Unfortunately for the Dealer, the Department has always considered the decision as to whether a fee is an “additional charge” or a “finance charge” under the IUCCC as being made at the time of closing. Because Webb failed to include the Convenience Fee in the finance charge, the Department predictably took the position that if the Dealer did not disclose it as a finance charge it could only be collected if it were one of the IUCCC’s enumerated “Additional Charges.” The end result is that Webb, and the financial institutions that purchased the auto transactions, have the worst of both worlds – they have a IUCCC violation because the Dealer failed to include the Convenience fee in the finance charge, and they have a Regulation Z violation because they failed to correctly disclose the Convenience Fee.
Webb has filed a Verified Petition for Judicial Review of the ALJ’s decision. While the Dealer faces an uphill climb to overcome the strong deference given to an agency’s interpretation of law, they may still have some arguments to make on appeal. While it is clear that the Convenience Fee is not one of the specifically identified “Additional Charges” under the IUCCC, the issue of whether a failure to correctly disclose the finance charge automatically renders a fee or charge an additional charge is one that the Code does not specifically account for, and one that Indiana Courts have not previously addressed. The fact that the Dealer could have included the Fee in the finance charge calculation without violating the IUCCC maximum permissible finance charge begs the question as to whether this is a substantive violation of the Code, or a technical disclosure violation.
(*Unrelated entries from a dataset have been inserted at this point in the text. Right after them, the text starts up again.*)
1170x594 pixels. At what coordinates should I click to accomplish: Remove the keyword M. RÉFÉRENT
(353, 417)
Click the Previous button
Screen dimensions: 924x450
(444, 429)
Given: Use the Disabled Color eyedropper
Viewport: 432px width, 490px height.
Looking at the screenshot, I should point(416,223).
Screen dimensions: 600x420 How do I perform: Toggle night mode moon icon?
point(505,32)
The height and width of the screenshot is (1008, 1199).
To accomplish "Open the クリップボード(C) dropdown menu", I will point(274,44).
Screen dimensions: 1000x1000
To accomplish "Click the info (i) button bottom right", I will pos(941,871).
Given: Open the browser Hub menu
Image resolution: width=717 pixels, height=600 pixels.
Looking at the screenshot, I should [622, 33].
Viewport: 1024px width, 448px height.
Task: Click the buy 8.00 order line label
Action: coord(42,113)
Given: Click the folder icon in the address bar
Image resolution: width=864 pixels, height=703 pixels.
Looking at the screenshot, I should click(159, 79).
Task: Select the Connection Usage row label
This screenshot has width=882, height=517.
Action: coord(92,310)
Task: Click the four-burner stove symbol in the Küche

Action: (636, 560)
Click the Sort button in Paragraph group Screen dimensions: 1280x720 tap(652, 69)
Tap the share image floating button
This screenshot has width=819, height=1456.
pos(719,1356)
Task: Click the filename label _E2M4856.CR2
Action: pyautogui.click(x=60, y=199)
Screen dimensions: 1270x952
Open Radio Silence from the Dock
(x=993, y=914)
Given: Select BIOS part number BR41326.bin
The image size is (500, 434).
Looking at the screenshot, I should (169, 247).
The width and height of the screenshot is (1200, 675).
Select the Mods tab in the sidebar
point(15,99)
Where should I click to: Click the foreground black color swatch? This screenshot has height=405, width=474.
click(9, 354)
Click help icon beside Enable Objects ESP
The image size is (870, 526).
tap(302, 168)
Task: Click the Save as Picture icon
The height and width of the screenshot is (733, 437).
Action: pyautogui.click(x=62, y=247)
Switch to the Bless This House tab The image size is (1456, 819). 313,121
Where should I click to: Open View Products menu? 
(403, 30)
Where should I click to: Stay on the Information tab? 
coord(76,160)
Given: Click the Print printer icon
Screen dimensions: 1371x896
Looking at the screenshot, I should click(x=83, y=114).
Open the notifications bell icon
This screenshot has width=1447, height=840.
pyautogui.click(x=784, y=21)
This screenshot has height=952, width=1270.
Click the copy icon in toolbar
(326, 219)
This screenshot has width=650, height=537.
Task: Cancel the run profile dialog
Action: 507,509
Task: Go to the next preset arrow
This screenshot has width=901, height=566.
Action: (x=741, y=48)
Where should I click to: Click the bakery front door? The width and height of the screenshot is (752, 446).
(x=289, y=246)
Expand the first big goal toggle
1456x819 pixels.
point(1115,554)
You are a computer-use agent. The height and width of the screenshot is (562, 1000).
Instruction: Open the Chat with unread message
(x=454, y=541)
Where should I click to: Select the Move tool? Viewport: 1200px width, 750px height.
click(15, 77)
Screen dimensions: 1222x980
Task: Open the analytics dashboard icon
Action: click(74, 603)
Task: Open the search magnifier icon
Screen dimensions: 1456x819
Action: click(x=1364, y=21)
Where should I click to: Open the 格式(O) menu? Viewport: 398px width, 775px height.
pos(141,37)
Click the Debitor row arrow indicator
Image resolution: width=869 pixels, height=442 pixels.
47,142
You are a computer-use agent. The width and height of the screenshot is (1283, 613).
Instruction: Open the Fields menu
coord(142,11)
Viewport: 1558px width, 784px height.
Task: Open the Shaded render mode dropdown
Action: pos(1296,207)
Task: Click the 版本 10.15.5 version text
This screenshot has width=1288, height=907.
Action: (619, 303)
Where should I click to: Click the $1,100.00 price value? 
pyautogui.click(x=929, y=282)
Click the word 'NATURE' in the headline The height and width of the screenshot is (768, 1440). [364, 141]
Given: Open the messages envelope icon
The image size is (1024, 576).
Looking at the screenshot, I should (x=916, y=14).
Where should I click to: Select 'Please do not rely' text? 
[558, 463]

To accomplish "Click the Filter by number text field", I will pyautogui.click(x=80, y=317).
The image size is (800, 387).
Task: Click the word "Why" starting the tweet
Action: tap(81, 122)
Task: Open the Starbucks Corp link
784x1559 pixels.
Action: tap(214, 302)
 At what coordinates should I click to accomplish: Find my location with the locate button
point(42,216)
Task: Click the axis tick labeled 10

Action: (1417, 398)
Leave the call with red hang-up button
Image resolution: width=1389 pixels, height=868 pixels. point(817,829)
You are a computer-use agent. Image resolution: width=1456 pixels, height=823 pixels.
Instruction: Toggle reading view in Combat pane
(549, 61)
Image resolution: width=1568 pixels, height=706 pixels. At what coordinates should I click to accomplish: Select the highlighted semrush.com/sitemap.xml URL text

While the indirect regulation of auto dealers by financial services regulators is the subject of a much larger national debate, Webb Ford is a reminder to financial institutions engaged in the indirect auto business of the importance of diligent oversight of your third-party relationships. If the financial institution that financed Webb’s transactions had reviewed the Dealer’s files, it would have identified a clear Regulation Z violation. If your financial institution is engaged in the indirect auto finance business in Indiana, an audit of dealer application of third-party fees may be time well spent.